Saturday, January 13, 2024

Nathaniel Borders

In early June 1898, Nathaniel Borders, a crosstie rafter from Big Piney (MO), suffered a "fearful accident" when a charge of dynamite exploded near him, bursting his right eye and tearing off one of his arms. The Rolla Herald reported that the injury was very severe and that Borders's chances of recovery were "discouraging." 

A month later, though, the same newspaper reported that, although Borders had to have part of one of his feet amputated, he was now making a rapid recovery. In fact, Borders went on to live a number of years after the accident, long enough to kill a man and be charged with murder.   

Borders and his wife divorced in 1900, and apparently he became a rather disreputable character after that, if he had not already been so. In early 1903, he was charged in Pulaski County with "camping on highway with female." He was convicted of "camping for sexual intercourse" and sentenced to two years in prison. He was released after a year and half under the three-fourths rule.  

By 1916, Borders had remarried (to the woman he camped on the highway with, do you suppose??) and was living in northern Texas County. On the night of August 16 of that year, Borders was hosting a party at his place when Ike Heflin showed up looking for trouble with Borders, according to the Houston Herald. Borders's wife tried to warn Heflin away, but he insulted and slapped her. Borders got his shotgun and fired a shot, and some of the pellets struck Heflin. This only served to infuriate him, and he advanced toward Borders, who then retrieved a revolver and fired several shots into Heflin's body, killing him almost instantly. 

The Herald said that both men had bad reputations for being quarrelsome and getting into trouble and that too much alcohol no doubt played a part in the tragedy. A coroner's jury initially ruled the shooting justifiable, but Borders was nonetheless placed in jail to await investigation by a grand jury. 

The grand jury apparently disagreed with the coroner's jury, because Borders was charged with second-degree murder and found guilty at the November term of the Texas County Circuit Court.

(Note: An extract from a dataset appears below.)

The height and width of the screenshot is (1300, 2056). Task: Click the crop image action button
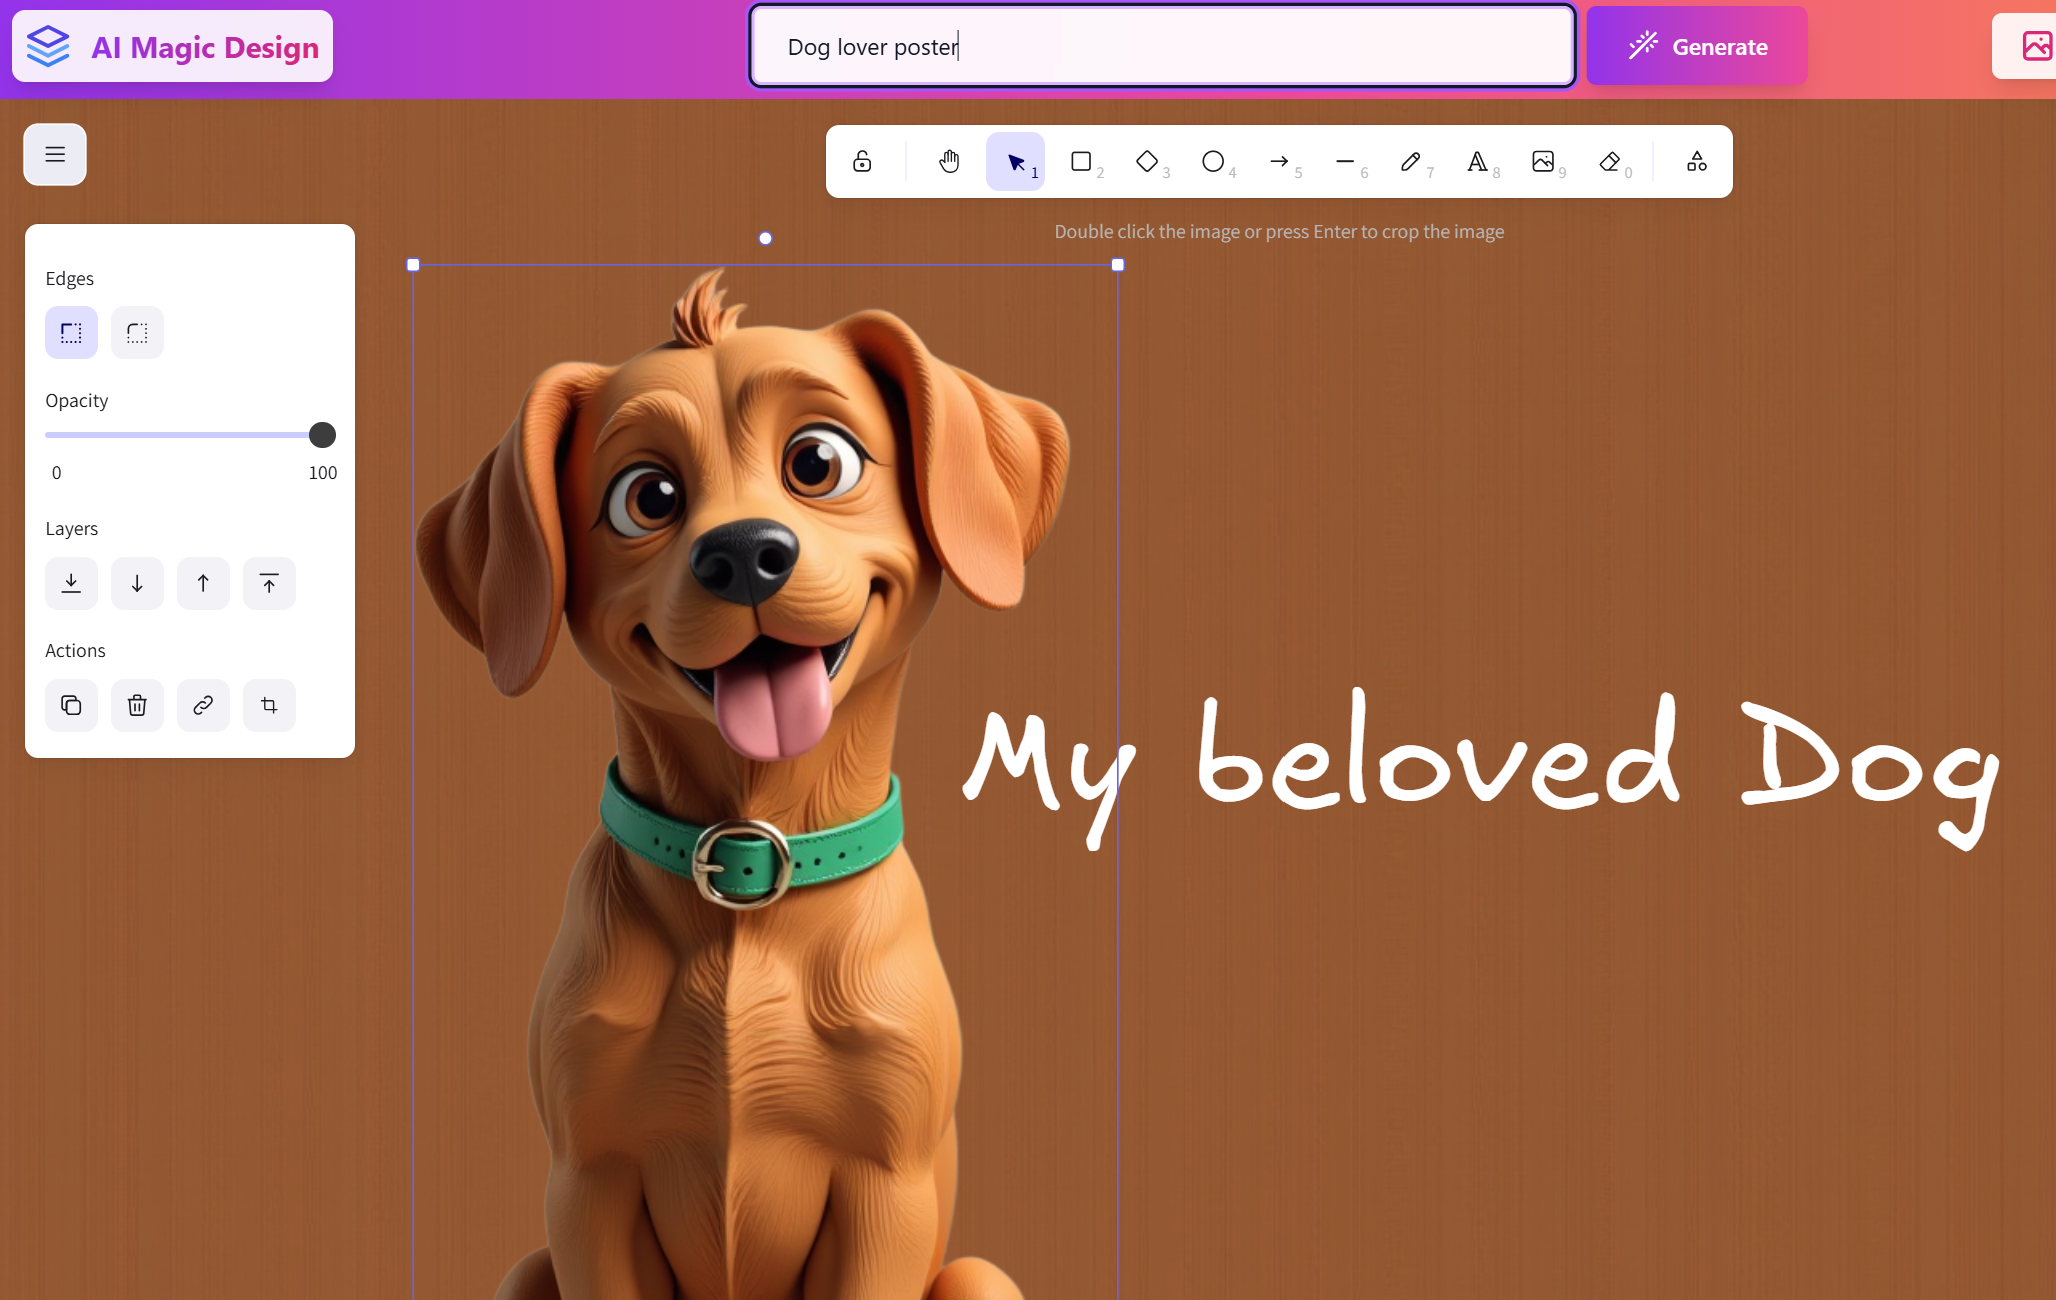tap(269, 706)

He was sentenced to ten years in prison but served only about six before having the sentence commuted by the governor. 


Saturday, January 6, 2024

Phelps County School Consolidation

In late October and early November, I wrote three different posts about school consolidation in Greene County, but the school consolidation movement in Missouri of the 1940s and 1950s was not limited to just one county or even a few counties. It was a statewide phenomenon.

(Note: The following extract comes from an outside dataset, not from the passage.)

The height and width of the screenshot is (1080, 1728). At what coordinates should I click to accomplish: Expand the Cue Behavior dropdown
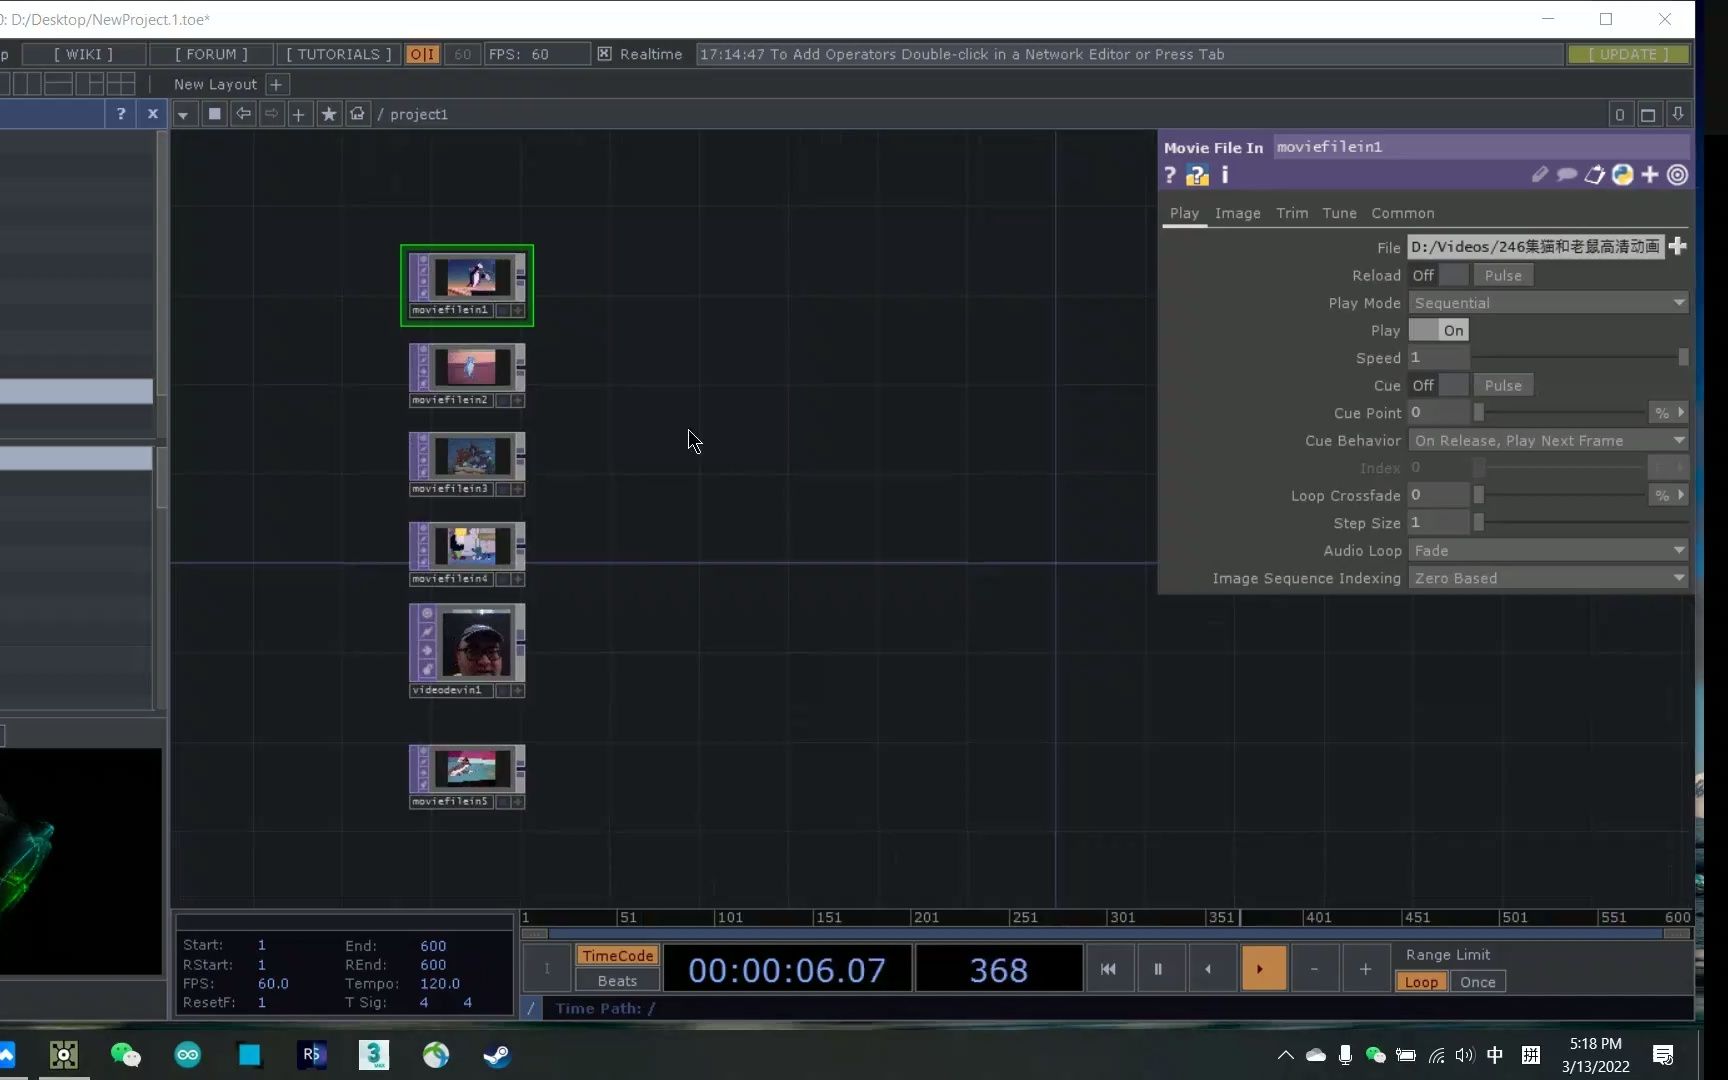coord(1548,440)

For instance, the Phelps County School Board proposed a consolidation plan in August of 1951 to reorganize seventy-eight rural school districts into eight large administrative units. The only districts not affected by the proposed plan would be Rolla, Newburg, and St. James, which were the only three districts in the county that had high schools. A similar proposal had been soundly defeated by voters in 1949, but educators wanted to try again, because they felt there were numerous advantages to the consolidation.

Among the advantages cited by proponents of the plan were better buildings, more qualified teachers, better library facilities, and better instructional equipment that would be available to students by consolidating into fewer schools. 

The consolidation plan was put to a vote of patrons in mid-September, and it, like the previous proposal, was voted down overwhelmingly. Countywide, the margin of defeat was approximately nine no votes to every yes vote, and in many of the smaller districts the vote was even more lopsided. In a few districts, not a single "yes" vote was cast. In the Clinton Bank district, for instance, the tally was 65 votes against the proposal and zero votes for it. 

Many, if not most, of these rural school districts were eventually consolidated into larger districts, but as this vote in Phelps County in September of 1951 illustrates, the consolidation movement in Missouri usually had to overcome a lot of initial opposition from voters.